Cecilia, whose own hopes aided this reasoning, found not much to oppose to it; and with little more of entreaty, and still less of argument, Delvile at length obtained her consent to his plan. Fearfully, indeed, and with unfeigned reluctance she gave it, but it was the only alternative with a separation for-ever, to which she held not the necessity adequate to the pain.

The thanks of Delvile were as vehement as had been his entreaties, which yet, however, were not at an end; the concession she had made was imperfect, unless its performance were immediate, and he now endeavoured to prevail with her to be his before the expiration of a week.

Here, however, his task ceased to be difficult; Cecilia, as ingenuous by nature as she was honourable from principle, having once brought her mind to consent to his proposal, sought not by studied difficulties to enhance the value of her compliance: the great point resolved upon, she held all else of too little importance for a contest.

Mrs Charlton was now called in, and acquainted with the result of their conference.
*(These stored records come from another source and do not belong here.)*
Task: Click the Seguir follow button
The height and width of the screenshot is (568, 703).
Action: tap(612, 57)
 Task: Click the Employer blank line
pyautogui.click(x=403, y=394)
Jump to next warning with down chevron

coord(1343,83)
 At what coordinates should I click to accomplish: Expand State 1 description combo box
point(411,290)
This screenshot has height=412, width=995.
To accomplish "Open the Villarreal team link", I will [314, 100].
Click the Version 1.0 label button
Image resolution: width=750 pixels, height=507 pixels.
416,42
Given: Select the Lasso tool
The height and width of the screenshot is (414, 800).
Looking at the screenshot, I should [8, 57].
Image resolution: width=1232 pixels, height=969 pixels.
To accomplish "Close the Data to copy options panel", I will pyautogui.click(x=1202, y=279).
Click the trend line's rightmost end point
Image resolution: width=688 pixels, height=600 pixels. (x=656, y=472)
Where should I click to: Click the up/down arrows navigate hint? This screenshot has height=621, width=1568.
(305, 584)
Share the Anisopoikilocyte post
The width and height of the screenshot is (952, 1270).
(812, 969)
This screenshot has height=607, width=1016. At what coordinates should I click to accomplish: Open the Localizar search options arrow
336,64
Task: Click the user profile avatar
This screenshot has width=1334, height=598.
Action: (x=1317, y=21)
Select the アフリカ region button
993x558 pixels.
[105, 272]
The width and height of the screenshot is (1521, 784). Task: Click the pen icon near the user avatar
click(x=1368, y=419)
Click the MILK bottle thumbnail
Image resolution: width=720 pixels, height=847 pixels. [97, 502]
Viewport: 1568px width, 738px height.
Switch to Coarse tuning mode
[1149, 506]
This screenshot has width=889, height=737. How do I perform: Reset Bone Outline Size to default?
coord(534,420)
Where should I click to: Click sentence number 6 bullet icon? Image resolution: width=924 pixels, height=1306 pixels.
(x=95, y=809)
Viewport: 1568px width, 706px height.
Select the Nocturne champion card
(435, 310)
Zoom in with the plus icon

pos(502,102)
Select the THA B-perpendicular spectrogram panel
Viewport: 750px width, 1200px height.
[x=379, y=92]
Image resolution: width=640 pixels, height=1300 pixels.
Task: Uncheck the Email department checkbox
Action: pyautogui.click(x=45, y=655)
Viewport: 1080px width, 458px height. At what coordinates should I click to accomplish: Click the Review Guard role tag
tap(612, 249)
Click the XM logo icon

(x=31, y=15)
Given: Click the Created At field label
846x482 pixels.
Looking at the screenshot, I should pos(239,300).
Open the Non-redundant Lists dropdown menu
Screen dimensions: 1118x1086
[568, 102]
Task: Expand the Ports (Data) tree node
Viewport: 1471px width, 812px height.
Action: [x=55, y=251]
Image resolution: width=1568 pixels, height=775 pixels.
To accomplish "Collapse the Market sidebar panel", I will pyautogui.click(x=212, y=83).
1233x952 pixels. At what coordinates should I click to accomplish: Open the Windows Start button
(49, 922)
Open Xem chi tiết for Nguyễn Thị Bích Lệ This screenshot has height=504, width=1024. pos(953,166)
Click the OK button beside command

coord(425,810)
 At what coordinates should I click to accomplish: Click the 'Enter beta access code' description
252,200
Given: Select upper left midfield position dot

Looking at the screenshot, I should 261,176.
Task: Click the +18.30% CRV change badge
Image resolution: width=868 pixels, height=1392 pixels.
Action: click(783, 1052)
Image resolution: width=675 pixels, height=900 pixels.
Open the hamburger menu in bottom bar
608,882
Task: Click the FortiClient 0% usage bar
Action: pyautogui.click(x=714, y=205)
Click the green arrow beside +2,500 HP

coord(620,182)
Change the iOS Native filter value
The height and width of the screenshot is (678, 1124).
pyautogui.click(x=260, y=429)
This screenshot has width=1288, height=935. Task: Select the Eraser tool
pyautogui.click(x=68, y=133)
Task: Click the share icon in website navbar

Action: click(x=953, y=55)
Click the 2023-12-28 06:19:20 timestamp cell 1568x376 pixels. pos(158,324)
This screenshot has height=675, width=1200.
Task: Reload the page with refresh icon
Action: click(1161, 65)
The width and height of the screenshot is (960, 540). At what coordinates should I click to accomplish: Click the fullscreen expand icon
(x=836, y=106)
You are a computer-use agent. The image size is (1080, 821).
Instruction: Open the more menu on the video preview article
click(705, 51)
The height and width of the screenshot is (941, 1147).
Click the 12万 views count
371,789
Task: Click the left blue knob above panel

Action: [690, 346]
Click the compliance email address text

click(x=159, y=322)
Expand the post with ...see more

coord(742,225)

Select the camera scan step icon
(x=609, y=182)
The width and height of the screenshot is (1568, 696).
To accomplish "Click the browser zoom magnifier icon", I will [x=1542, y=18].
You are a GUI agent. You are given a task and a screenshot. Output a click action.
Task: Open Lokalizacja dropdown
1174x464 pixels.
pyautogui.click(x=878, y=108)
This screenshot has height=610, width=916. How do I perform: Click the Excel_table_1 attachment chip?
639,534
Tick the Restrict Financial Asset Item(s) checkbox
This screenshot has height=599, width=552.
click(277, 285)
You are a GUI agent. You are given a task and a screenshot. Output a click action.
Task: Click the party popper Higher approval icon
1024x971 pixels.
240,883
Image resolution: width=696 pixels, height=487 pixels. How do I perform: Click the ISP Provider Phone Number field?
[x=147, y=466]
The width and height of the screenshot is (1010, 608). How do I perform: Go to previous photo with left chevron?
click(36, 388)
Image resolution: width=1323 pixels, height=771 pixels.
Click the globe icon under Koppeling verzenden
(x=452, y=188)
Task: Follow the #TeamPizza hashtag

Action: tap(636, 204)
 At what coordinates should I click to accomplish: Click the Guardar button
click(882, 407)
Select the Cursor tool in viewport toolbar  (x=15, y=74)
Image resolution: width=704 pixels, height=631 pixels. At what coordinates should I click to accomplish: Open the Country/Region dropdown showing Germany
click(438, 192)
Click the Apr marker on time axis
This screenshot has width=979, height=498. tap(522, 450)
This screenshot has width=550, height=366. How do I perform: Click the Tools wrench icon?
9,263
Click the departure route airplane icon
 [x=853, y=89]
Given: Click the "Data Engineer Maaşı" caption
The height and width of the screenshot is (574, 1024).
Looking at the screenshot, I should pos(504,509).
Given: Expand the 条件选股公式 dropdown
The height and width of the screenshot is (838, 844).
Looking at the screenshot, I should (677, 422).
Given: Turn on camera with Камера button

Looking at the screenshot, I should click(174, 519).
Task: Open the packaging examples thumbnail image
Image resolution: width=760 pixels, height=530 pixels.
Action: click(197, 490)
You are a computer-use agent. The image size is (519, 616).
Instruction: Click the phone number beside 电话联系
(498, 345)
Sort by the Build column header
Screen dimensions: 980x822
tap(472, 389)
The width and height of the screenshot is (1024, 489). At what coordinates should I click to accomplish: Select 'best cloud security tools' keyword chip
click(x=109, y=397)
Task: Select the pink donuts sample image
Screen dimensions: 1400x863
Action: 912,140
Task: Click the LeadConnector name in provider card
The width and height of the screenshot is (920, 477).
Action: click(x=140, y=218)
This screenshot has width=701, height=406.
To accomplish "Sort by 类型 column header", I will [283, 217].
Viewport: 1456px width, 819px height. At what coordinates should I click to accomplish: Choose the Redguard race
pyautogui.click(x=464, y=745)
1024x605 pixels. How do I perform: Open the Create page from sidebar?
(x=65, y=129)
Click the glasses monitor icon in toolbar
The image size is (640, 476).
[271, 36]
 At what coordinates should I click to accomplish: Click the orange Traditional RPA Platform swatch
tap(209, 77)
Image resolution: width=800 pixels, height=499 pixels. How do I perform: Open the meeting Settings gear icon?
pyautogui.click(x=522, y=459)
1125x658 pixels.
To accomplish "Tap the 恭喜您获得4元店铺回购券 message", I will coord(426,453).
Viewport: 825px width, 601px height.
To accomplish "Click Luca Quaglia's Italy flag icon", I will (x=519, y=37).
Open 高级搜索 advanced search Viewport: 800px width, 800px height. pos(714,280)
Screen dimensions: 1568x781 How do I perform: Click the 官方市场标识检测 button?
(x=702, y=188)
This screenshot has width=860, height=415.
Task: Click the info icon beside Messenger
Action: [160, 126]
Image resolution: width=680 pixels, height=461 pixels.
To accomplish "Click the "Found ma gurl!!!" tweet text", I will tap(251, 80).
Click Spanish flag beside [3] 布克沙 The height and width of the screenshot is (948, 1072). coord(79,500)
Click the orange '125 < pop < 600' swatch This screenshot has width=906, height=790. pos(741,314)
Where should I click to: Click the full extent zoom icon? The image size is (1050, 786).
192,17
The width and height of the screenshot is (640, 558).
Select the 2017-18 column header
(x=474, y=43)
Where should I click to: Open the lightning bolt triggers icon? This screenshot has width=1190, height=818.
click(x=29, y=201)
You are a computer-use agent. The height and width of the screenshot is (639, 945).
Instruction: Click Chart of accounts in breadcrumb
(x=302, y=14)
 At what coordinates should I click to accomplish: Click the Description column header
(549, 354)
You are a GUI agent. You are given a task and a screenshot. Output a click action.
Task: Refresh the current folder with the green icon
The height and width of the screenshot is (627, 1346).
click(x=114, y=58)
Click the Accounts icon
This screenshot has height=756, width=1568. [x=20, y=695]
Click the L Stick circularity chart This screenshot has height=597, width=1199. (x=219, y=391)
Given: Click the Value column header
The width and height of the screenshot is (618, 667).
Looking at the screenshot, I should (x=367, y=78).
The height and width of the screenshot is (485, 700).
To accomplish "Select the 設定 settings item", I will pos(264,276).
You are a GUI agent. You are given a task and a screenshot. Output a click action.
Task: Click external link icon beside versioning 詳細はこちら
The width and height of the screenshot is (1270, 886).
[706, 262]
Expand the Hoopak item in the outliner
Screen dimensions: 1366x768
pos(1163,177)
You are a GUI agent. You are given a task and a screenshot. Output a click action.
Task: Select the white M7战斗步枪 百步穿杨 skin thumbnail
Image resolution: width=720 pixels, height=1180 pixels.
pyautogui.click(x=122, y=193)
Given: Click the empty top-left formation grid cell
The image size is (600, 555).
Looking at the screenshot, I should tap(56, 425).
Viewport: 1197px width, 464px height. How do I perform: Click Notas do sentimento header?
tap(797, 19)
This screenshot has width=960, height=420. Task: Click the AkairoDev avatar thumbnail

Her approbation by no means followed the scheme of privacy; yet she was too much rejoiced in seeing her young friend near the period of her long suspence and uneasiness, to oppose any plan which might forward their termination.

Delvile then again begged to know what male confidant might be entrusted with their project.

Mr Monckton immediately occurred to Cecilia, though the certainty of his ill-will to the cause made all application to him disagreeable: but his long and steady friendship for her, his readiness to counsel and assist her, and the promises she had occasionally made, not to act without his advice, all concurred to persuade her that in a matter of such importance, she owed to him her confidence, and should be culpable to proceed without it. Upon him, therefore, she fixed; yet finding in herself a repugnance insuperable to acquainting him with her situation, she agreed that Delvile, who instantly proposed to be her messenger, should open to him the affair, and prepare him for their meeting.

Delvile then, rapid in thought and fertile in expedients, with a celerity and vigour which bore down all objections, arranged the whole conduct of the business. To avoid suspicion, he determined instantly to quit her, and, as soon as he had executed his commission with Mr Monckton, to hasten to London, that the necessary preparations for their marriage might be made with dispatch and secrecy. He purposed, also, to find out Mr Belfield; that he might draw up the bond with which he meant to entrust Mr Monckton. This measure Cecilia would have opposed, but he refused to listen to her. Mrs Charlton herself, though her age and infirmities had long confined her to her own house, gratified Cecilia upon this critical occasion with consenting to accompany her to the altar. Mr Monckton was depended upon for giving her away, and a church in London was the place appointed for the performance of the ceremony. In three days the principal difficulties to the union would be removed by Cecilia's coming of age, and in five days it was agreed that they should actually meet in town. The moment they were married Delvile promised to set off for the castle, while in another chaise, Cecilia returned to Mrs Charlton's. This settled, he conjured her to be punctual, and earnestly recommending himself to her fidelity and affection, he bid her adieu.